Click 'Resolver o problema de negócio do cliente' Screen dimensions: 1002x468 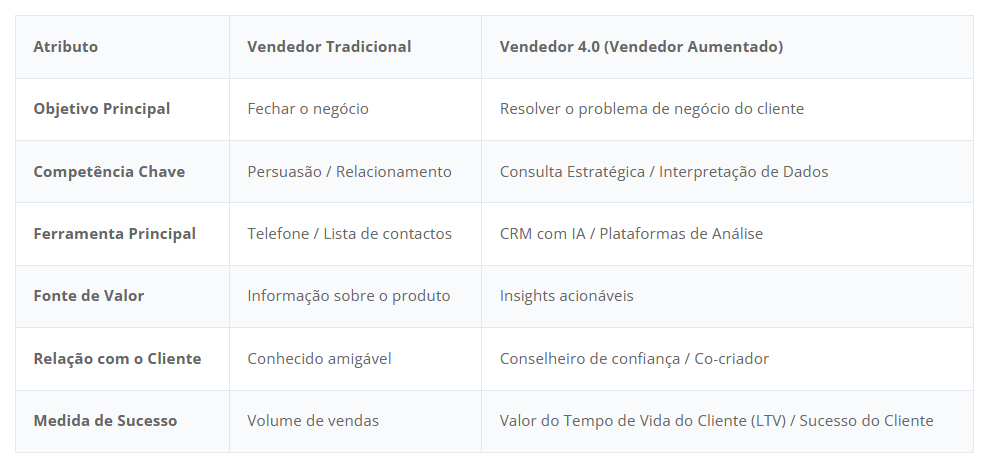point(651,109)
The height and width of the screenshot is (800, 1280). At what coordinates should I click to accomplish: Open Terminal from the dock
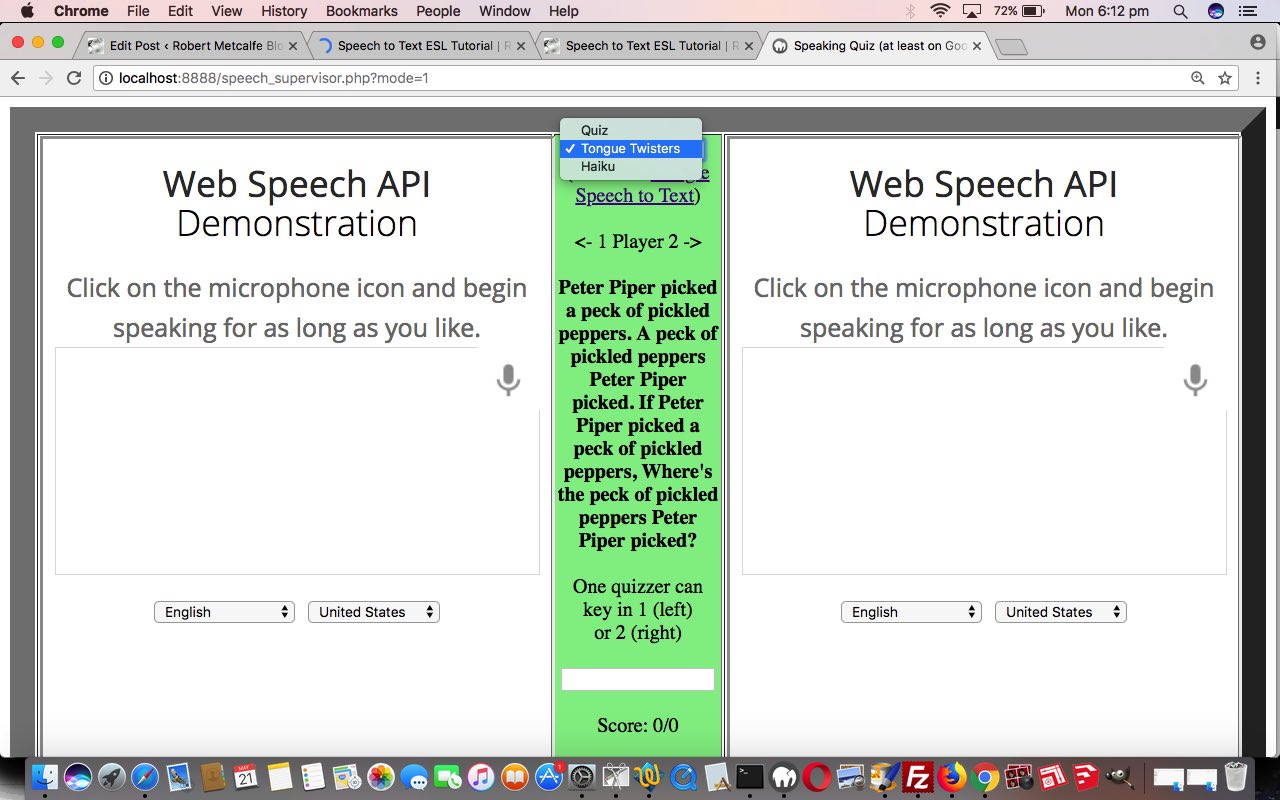point(748,777)
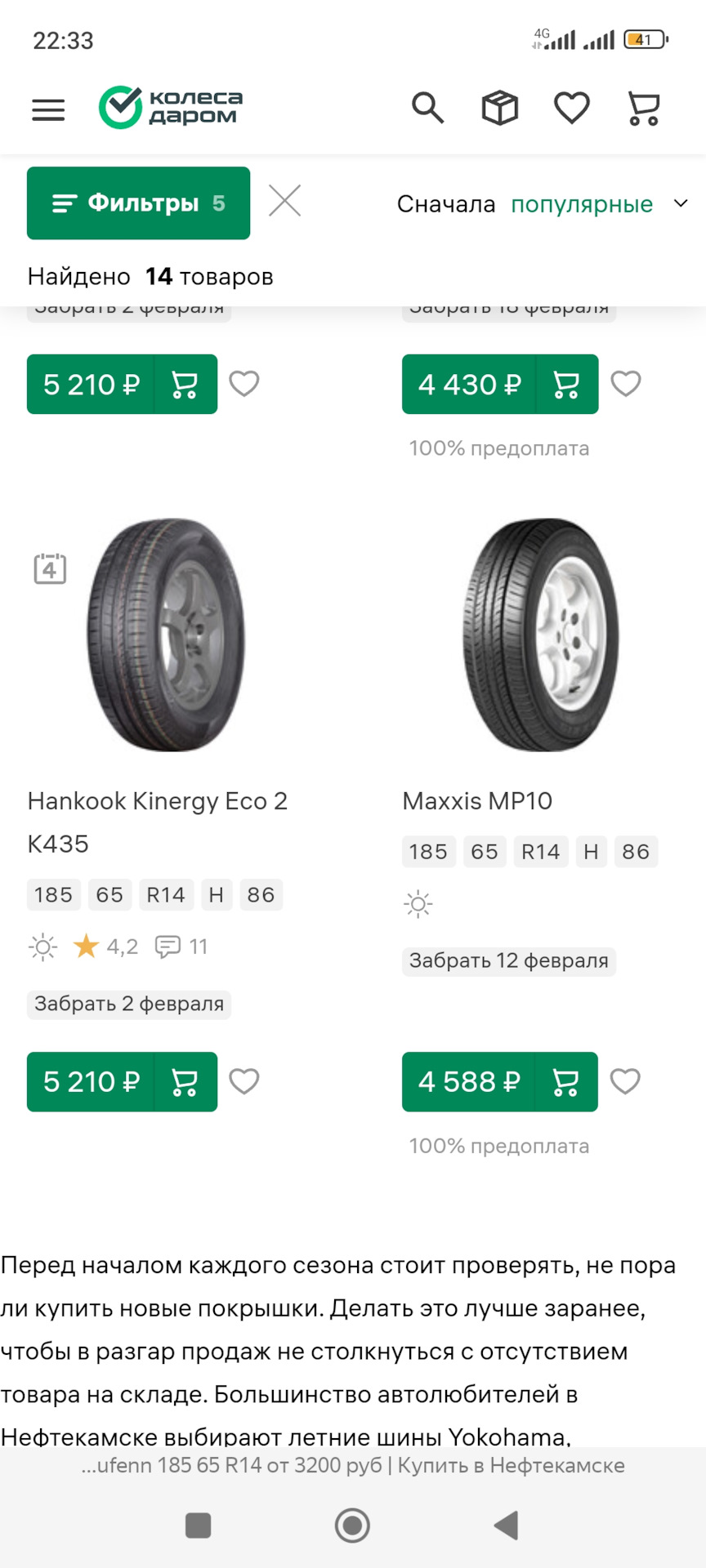Expand the sort order chevron
This screenshot has width=706, height=1568.
681,203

☆ ☆ ☆ ☆ ☆

◆ PROBLEM: Please copy the lines above, starting at the one that holds "The height and" and stopping after the last line, exactly as they appear and minus the pictures.

◆ ANSWER BOX:
The height and width of the screenshot is (800, 1280). At what coordinates should I click to accomplish: Open Terminal from the dock
point(748,777)
Expand the sort order chevron
This screenshot has width=706, height=1568.
681,203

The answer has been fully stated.